Exploration of TSA Claims Data
- By Quentin Ikeno
- Mon 19 February 2018
Introduction
The Transportation Security Administration (TSA) is an agency of the U.S. Department of Homeland Security, responsible for the public saftey of travelers in the United States.
Here we will be exploring claims data against the TSA from 2002 to 2015.
Univariate Plots Section
## 'data.frame': 204267 obs. of 13 variables:
## $ Claim.Number : Factor w/ 204244 levels "0102000M","0102001M",..: 20607 3415 3440 20621 57867 57990 102677 28580 28584 44333 ...

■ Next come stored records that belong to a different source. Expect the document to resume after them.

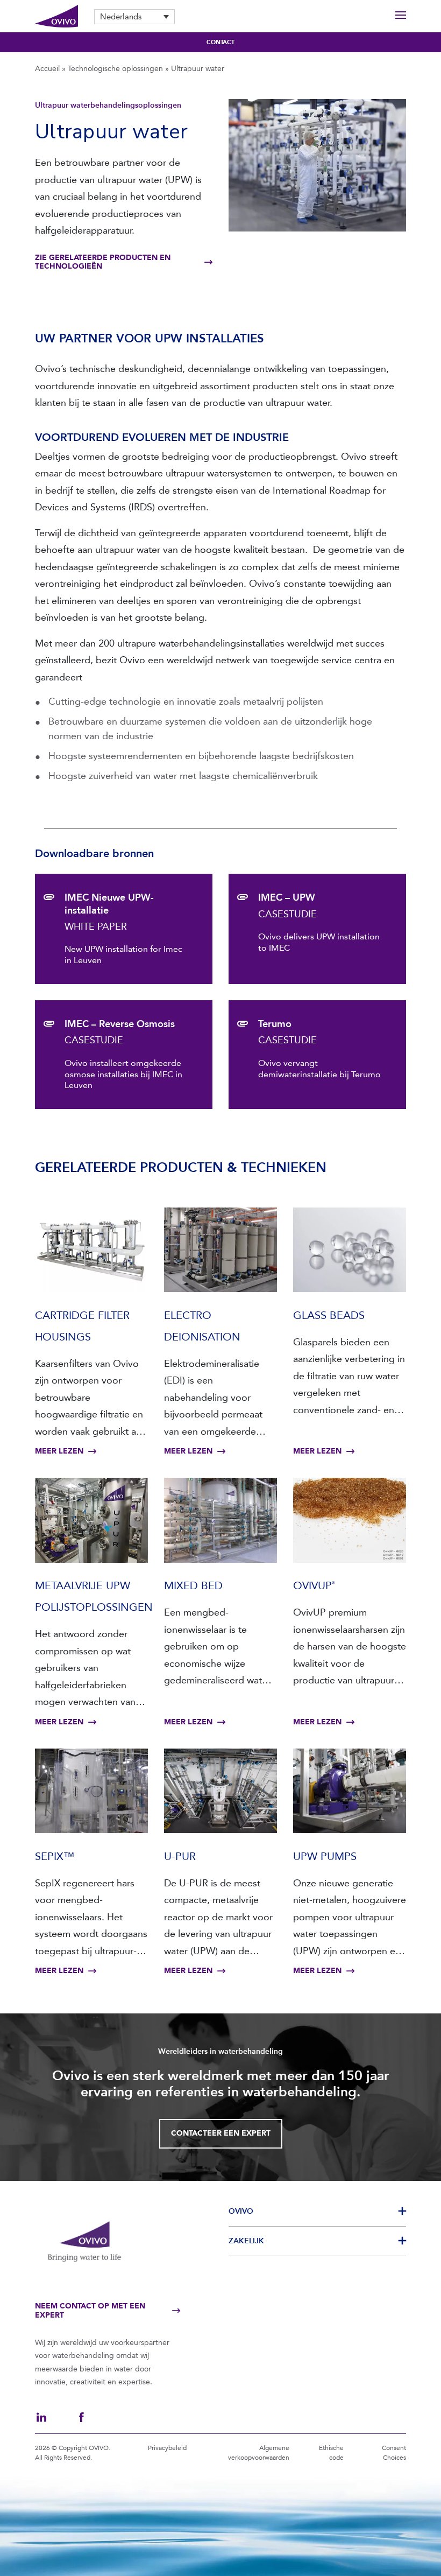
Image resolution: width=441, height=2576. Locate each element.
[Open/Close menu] (400, 16)
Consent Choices (394, 2452)
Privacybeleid (167, 2448)
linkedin (41, 2417)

## $ Date.Received: Factor w/ 4008 levels "","1-Apr-03",..: 3253 1475 3242 3632 1201 1201 3011 1641 1641 2288 ...
## $ Incident.Date: Factor w/ 26808 levels "","01-APR-0200 00:00",..: 6879 533 5781 1774 10387 9453 14474 17503 18138 17155 ...

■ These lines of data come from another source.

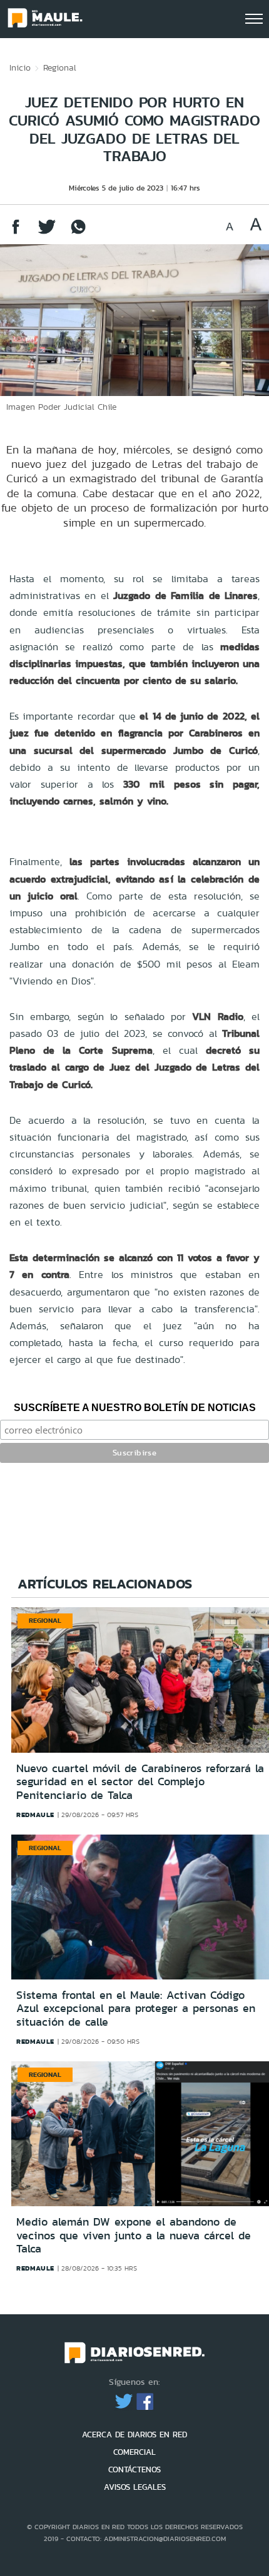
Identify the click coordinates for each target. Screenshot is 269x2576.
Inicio (20, 67)
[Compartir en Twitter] (47, 233)
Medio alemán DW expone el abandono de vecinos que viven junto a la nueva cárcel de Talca (133, 2235)
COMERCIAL (134, 2452)
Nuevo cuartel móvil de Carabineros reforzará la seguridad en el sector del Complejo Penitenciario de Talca (140, 1781)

## $ Airport.Code : Factor w/ 466 levels "","-","ABE","ABI",..: 140 400 424 290 278 75 340 71 341 30 ...
## $ Airport.Name : Factor w/ 486 levels ""," Albert J Ellis; Jacksonville",..: 313 403 236 284 329 8 346 26 347 175 ...
## $ Airline.Name : Factor w/ 319 levels "","-","ATA Aerocondor",..: 120 1 66 66 132 47 301 273 1 1 ...
## $ Claim.Type : Factor w/ 12 levels "","-","Bus Terminal",..: 11 11 11 11 11 8 8 1 11 8 ...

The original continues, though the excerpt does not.